Listed records:
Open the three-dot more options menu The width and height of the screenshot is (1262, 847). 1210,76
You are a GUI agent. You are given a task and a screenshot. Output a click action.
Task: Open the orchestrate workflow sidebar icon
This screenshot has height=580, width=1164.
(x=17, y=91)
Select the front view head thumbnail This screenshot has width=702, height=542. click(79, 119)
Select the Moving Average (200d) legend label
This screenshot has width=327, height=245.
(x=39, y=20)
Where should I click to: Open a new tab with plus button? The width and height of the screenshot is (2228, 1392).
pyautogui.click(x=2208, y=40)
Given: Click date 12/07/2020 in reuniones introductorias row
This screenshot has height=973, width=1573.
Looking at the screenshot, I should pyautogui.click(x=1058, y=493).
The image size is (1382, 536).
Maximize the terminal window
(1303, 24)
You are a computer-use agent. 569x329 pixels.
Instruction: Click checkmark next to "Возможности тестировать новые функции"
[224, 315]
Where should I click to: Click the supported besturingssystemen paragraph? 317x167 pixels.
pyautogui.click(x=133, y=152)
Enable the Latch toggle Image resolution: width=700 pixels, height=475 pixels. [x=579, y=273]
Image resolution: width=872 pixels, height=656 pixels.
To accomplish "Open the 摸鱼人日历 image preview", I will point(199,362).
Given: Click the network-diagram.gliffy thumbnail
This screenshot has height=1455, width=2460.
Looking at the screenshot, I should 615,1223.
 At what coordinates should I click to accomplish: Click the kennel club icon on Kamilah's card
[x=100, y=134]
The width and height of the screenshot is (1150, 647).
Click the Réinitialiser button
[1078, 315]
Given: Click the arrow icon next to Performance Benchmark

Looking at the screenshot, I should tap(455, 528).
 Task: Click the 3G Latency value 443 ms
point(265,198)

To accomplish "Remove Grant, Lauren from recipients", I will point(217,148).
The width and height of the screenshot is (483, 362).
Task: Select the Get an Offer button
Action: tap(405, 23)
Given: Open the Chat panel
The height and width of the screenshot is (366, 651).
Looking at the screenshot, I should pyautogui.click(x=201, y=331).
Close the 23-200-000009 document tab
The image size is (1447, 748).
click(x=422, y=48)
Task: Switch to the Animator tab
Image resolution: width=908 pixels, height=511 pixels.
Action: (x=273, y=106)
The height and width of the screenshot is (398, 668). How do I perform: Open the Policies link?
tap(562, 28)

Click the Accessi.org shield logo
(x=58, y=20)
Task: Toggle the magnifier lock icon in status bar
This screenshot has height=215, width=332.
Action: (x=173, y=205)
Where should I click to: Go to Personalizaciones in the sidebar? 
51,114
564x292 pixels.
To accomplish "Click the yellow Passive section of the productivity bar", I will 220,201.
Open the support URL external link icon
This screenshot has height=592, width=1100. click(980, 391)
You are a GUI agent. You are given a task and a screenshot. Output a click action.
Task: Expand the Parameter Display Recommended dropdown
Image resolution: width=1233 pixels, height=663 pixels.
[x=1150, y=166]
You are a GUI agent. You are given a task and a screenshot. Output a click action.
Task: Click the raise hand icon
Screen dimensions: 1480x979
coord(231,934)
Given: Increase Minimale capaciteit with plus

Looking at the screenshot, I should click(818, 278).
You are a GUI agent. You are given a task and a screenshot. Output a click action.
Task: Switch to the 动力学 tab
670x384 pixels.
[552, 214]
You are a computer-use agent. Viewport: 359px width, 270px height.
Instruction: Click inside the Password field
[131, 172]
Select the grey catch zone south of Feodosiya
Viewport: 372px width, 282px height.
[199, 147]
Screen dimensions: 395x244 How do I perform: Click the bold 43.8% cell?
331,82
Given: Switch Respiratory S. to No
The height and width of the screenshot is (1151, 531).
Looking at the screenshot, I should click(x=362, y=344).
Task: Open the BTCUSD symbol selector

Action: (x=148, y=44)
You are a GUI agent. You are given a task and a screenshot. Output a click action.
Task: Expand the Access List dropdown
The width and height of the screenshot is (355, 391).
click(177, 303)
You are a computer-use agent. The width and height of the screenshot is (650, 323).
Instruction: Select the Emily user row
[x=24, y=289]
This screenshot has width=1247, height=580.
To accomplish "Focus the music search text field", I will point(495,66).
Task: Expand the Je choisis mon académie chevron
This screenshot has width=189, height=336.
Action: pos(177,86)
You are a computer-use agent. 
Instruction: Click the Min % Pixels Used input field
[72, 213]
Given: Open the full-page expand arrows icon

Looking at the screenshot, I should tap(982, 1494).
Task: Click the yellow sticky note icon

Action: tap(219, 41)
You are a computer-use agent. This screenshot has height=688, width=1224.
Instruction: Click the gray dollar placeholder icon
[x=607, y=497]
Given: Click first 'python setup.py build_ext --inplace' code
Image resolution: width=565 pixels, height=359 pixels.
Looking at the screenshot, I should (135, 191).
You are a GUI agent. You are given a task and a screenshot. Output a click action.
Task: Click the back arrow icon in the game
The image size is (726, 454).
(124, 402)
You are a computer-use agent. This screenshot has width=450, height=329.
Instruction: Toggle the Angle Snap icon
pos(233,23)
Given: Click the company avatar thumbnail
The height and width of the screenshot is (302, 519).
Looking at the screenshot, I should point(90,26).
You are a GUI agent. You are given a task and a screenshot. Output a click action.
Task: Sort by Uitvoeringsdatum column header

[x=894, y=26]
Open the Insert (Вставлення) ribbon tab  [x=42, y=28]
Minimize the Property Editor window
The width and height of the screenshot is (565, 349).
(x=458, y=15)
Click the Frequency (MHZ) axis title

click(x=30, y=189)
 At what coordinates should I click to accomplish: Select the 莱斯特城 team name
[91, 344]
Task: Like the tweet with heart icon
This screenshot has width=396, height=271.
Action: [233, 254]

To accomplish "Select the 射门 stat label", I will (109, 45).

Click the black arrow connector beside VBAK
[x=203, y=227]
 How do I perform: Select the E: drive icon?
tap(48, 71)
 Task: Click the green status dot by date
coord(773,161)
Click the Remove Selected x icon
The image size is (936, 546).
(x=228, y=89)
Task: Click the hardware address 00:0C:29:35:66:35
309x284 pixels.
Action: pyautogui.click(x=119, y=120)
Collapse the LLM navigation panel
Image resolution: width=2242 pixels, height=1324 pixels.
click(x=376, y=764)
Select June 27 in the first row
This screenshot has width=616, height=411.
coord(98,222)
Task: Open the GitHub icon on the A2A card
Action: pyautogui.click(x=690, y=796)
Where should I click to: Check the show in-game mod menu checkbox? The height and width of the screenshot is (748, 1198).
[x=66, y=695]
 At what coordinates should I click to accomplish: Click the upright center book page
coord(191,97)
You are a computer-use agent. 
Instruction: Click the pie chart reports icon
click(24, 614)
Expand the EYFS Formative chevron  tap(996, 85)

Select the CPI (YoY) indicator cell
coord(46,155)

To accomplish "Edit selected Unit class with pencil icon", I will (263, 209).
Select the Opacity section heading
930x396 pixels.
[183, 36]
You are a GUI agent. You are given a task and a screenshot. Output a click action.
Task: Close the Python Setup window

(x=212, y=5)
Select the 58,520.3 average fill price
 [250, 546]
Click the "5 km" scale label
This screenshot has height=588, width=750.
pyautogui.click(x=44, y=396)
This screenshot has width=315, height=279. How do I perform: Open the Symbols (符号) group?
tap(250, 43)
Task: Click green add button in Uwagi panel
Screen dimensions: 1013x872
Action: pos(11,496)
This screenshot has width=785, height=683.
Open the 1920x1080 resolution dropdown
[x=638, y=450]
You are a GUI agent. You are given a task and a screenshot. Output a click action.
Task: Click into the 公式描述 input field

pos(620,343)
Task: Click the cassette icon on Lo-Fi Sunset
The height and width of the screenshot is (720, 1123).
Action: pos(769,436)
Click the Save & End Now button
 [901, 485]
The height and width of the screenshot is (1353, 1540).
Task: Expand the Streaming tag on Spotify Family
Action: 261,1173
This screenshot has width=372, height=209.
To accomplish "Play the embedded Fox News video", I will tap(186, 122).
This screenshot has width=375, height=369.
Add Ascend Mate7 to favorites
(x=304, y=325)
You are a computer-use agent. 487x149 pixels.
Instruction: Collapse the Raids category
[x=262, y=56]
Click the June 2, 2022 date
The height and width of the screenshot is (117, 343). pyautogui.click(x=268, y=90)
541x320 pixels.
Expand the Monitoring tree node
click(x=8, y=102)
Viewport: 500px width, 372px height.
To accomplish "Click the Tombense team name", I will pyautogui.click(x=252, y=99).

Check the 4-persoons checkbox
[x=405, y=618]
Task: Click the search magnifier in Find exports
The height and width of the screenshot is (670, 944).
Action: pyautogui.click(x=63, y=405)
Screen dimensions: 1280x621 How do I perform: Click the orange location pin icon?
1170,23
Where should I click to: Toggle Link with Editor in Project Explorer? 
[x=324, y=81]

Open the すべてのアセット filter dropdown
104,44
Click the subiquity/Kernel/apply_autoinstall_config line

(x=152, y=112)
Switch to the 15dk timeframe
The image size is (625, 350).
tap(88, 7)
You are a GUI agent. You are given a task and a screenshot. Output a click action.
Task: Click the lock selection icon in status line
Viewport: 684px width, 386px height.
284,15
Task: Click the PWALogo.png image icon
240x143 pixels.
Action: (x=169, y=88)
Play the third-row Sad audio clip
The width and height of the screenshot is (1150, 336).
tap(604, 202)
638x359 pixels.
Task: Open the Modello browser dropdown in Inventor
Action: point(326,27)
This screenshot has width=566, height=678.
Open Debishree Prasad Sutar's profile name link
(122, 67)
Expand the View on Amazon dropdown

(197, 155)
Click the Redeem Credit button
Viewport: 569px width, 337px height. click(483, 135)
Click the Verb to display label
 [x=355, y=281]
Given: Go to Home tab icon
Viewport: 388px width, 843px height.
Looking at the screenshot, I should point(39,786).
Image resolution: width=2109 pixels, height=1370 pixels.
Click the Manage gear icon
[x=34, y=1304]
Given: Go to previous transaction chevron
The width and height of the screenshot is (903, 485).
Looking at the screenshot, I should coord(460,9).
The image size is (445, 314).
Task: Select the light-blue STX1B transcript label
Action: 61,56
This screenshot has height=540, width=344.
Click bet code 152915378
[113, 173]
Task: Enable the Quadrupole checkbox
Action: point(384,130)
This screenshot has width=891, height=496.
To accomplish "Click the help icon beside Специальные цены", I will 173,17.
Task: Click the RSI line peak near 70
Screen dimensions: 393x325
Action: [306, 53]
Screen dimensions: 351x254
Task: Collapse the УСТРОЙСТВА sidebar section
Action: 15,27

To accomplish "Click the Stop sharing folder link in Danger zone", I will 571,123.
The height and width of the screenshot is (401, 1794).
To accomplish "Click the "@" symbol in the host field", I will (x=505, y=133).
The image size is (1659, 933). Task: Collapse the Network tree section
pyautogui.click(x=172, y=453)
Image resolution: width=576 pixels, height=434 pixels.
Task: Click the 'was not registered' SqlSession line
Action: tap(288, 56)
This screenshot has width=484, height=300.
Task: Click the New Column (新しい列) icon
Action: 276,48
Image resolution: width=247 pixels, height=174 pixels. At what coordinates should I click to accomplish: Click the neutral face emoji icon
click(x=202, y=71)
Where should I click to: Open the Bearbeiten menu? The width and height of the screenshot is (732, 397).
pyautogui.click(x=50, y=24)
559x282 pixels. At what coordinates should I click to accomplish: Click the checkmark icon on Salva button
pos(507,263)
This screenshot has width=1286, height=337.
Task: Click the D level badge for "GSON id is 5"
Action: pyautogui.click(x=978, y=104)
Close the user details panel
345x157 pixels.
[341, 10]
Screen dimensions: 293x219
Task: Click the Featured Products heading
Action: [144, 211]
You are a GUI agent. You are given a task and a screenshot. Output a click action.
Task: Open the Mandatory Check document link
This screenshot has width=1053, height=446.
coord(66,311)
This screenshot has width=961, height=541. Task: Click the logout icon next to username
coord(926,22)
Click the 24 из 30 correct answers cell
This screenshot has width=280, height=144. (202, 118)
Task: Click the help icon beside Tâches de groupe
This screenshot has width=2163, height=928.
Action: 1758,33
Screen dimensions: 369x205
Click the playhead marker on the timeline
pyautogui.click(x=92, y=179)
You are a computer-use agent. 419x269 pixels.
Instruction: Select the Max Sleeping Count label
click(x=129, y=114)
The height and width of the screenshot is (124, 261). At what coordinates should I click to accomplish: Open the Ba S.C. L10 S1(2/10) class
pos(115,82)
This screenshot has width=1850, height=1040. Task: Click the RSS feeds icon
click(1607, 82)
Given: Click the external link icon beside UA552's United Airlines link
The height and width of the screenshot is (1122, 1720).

Task details: Reproduce the listing from the line with "will (263, 209)." to the line with "click(x=8, y=102)", substituting "GUI assistant" for every occurrence of "GUI agent" and leaving everything else unaltered.

Correct response:
To accomplish "Edit selected Unit class with pencil icon", I will (263, 209).
Select the Opacity section heading
930x396 pixels.
[183, 36]
You are a GUI assistant. You are given a task and a screenshot. Output a click action.
Task: Close the Python Setup window

(x=212, y=5)
Select the 58,520.3 average fill price
 [250, 546]
Click the "5 km" scale label
This screenshot has height=588, width=750.
pyautogui.click(x=44, y=396)
This screenshot has width=315, height=279. How do I perform: Open the Symbols (符号) group?
tap(250, 43)
Task: Click green add button in Uwagi panel
Screen dimensions: 1013x872
Action: pos(11,496)
This screenshot has width=785, height=683.
Open the 1920x1080 resolution dropdown
[x=638, y=450]
You are a GUI assistant. You are given a task and a screenshot. Output a click action.
Task: Click into the 公式描述 input field

pos(620,343)
Task: Click the cassette icon on Lo-Fi Sunset
The height and width of the screenshot is (720, 1123).
Action: pos(769,436)
Click the Save & End Now button
 [901, 485]
The height and width of the screenshot is (1353, 1540).
Task: Expand the Streaming tag on Spotify Family
Action: 261,1173
This screenshot has width=372, height=209.
To accomplish "Play the embedded Fox News video", I will tap(186, 122).
This screenshot has width=375, height=369.
Add Ascend Mate7 to favorites
(x=304, y=325)
You are a computer-use agent. 487x149 pixels.
Instruction: Collapse the Raids category
[x=262, y=56]
Click the June 2, 2022 date
The height and width of the screenshot is (117, 343). pyautogui.click(x=268, y=90)
541x320 pixels.
Expand the Monitoring tree node
click(x=8, y=102)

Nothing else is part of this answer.